Suppose I have a function that performs some side effect and then returns an answer:

int foo()
{
    perform_some_side_effect();
    return 42;
}

I want to bind foo to a function pointer, but I'm not interested in the answer, just the side effect:

void (*bar)() = foo;

However, this appears to be a type error:

error: invalid conversion from ‘int (*)()’ to ‘void (*)()’

What is the rationale behind that error? Why doesn't the type system allow me to ignore the answer?

On a side note, it works if I wrap the function pointer in a std::function:

std::function<void()> baz = foo;

How does std::function (apparently) manage to circumvent this restriction in the type system?

What is the rationale behind that error? Why doesn't the type system allow me to ignore the answer?

The reason is that the types are different, and the generated code at the place of call (through the function pointer) is different. Consider a calling convention where all arguments are written to the stack and space for the return value is also reserved in the stack. If the call goes through a void (*)() then no space will be reserved in the stack for the return value, but the function (unaware of how it is being called) will still write the 42 to the location where the caller should have reserved space.

How does std::function (apparently) manage to circumvent this restriction in the type system?

It does not. It creates a function object that wraps the call to the actual function. It will contain a member like:

void operator()() const {
   foo();
}

Now when the compiler processes the call to foo it knows what it has to do to call a function that returns an int and it will do so according to the calling convention. Because the template does not return, it will just ignore the value --that was actually returned.

std::function need only be source compatible- that is, it can generate a new class which generates new caling code that ignores the result. The function pointer must be binary compatible and cannot do that job- void(*)() and int(*)() point to the exact same code.

You can think of std::function<> doing this for your particular case:

void __func_void()
{
    foo();
}

It's actually a bit more complicated than that, but the point is that it generates template code together with type-erasure to not care about the specifics.

In addition to what others have been saying, the caller also need the return type to know what destructor it should invoke on the result (the return value may be a temporary).

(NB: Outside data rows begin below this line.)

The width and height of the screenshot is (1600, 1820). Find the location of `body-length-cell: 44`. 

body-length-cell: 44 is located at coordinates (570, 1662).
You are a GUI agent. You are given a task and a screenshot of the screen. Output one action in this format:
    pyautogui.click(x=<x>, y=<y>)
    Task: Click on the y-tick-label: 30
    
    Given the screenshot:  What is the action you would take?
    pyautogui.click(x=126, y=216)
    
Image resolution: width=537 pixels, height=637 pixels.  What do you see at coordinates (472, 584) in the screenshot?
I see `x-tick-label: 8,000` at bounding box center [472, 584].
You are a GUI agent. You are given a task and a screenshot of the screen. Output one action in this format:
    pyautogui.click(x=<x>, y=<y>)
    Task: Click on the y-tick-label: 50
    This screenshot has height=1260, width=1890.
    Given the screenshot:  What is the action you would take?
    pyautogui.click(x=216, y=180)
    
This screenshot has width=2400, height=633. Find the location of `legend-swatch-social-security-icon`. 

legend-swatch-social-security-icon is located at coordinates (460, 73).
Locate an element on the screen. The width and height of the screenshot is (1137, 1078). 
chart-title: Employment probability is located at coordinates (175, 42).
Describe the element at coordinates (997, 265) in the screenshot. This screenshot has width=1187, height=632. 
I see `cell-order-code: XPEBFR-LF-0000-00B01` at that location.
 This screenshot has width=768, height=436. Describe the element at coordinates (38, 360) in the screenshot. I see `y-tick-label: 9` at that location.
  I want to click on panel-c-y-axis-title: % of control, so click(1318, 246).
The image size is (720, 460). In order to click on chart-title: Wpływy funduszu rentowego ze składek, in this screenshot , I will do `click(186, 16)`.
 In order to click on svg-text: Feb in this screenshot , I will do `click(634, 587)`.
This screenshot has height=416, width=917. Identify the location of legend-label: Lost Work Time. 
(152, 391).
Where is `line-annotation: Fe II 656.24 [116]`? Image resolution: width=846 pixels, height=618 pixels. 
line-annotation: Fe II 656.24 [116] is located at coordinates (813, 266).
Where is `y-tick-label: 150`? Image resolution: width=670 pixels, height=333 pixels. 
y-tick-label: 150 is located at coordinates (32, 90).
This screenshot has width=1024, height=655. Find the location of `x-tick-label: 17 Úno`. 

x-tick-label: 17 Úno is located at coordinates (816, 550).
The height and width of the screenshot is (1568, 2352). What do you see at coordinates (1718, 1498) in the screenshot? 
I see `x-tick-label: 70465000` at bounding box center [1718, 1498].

Unfortunately it is not as easy as

auto (*bar)() = foo; 

Although GCC and Clang accept this. I need to recheck the spec to see whether that's actually correct.

Update: The spec says

The auto type-specifier signifies that the type of a variable being declared shall be deduced from its initializer or that a function declarator shall include a trailing-return-type.

This can be misleading when read fast, but this is implemented by GCC and clang to only apply to the toplevel declarator. In our case, this is a pointer declarator. The declarator nested in it is a function declarator. So just substitute auto for void and then the compiler will deduce the type for you.

By the way, you can always make this work manually, but it takes some trickery to make it work

template<typename FunctionType>
struct Params; 

template<typename ...Params>
struct Params<void(Params...)> {
  template<typename T>
  using Identity = T;

  template<typename R>
  static Identity<R(Params...)> *get(R f(Params...)) {
    return f;
  }
};

// now it's easy
auto bar = Params<void()>::get(foo);